An outlier in time series forecasting is an atypical data point that significantly deviates from the overall pattern of the data. They can occur multiple times in a historical time series or just be a one off for a particular period. Either way, their presence can greatly impact how a model learns from the data.

Outlier detection in time series forecasting often involves statistical methods, anomaly detection algorithms, or visual inspection to identify data points that significantly deviate from the typical patterns of the series. Techniques include setting thresholds based on standard deviations, using moving averages to smooth the series and highlight anomalies, applying machine learning models like isolation forests, or utilizing robust decomposition methods (like STL) to separate the series into components and identify outliers in the residuals.

Take a look at the chart below. See how just one large value towards the end of the time series completely changes the trend and seasonality. A model might take this data and produce a huge forecast going forward, since the trend changed drastically based on the outlier. It might also have a huge spike for that specific period next year, since it learned that seasonality recently changed.

There are a few ways we can handle the presence of outliers. First we can leave it alone, and let it’s presence impact our future forecast. Maybe after talking with the business domain expert they say that there is a foundational change in the business (new product launch, tax change) that means we expect to see similar values in the future. Second we can add some more information to our data to explain what happened in that period and if we expect it to happen again in the future. If the outlier was caused by a new product launch, we can label that as a feature in the data and also tell the model if we expect any product launches in the future. A model will then learn of these one off patterns and adjust the forecast as needed. The final method is to remove the outlier altogether. Once removed, we can treat it like a missing value and replace it with a value more in line with recent trends and seasonality. If it’s truly a one off thing that will never happen again then removing it is sometimes the best approach. The choice you make always depends on the context of what caused the outlier and how we expect similar things to happen going forward.

Reversal

Sometimes having more historical data is a bad thing, and can hurt model performance. For example having 30 years of historical data could produce a good forecast, but do the trends and patterns of the business 20 years ago still apply to the business today? Often in fast changing industries this is not the case, so sometimes deliberately shortening your data is the right idea. Five years from now we may want to exclude data from pre-2023 to remove all impacts of COVID. How your customers purchased your services in 2019 is most likely very different than how they will buy them in 2024. Gee, thanks COVID.
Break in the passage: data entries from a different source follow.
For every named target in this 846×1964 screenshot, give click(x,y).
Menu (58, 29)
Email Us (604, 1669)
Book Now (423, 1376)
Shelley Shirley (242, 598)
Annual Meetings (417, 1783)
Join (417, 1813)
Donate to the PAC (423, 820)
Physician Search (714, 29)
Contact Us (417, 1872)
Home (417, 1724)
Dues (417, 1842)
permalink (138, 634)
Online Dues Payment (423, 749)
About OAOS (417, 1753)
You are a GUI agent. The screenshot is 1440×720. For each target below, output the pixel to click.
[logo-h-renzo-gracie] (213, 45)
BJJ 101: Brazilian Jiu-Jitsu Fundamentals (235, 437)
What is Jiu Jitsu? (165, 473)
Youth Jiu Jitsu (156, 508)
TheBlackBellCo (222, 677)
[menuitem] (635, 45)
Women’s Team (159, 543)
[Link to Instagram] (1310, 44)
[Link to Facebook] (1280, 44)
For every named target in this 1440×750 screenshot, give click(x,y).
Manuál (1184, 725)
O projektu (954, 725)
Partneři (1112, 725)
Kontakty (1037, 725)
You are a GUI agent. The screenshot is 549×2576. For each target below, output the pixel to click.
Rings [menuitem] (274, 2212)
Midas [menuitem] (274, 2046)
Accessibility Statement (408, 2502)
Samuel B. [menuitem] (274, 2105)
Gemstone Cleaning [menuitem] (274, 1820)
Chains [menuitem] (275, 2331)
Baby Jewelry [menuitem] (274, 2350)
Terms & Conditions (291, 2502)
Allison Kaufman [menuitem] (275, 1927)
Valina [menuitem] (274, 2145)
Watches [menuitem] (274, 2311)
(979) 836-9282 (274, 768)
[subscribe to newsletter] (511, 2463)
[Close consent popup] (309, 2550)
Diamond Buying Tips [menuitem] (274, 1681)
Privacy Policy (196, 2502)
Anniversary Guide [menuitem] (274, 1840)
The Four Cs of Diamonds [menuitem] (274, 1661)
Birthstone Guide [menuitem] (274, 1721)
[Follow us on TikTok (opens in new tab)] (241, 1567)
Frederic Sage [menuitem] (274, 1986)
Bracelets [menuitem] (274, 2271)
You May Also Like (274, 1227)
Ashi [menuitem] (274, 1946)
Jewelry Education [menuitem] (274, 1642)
Automatic Data Cleaning with finnts

Thankfully there is a solution to most of these problems. My package, finnts, helps solve a lot of the data sanitizing needed to produce a high quality forecast. It can handle outliers and missing values automatically for you. It abstracts away all of these hard topics and makes it easy to get up and running with a forecast in one line of code. Check it out.

Final Thoughts

Messy data will always lead to a messy forecast. ML models can’t save you from bad data. There’s no magic wand to cure common data problems. What you can do though is make sure your data has solid historical trends/seasonality, no missing data, and good approach to handling outliers. With these taken care of, you’re own your way to building a high quality forecast.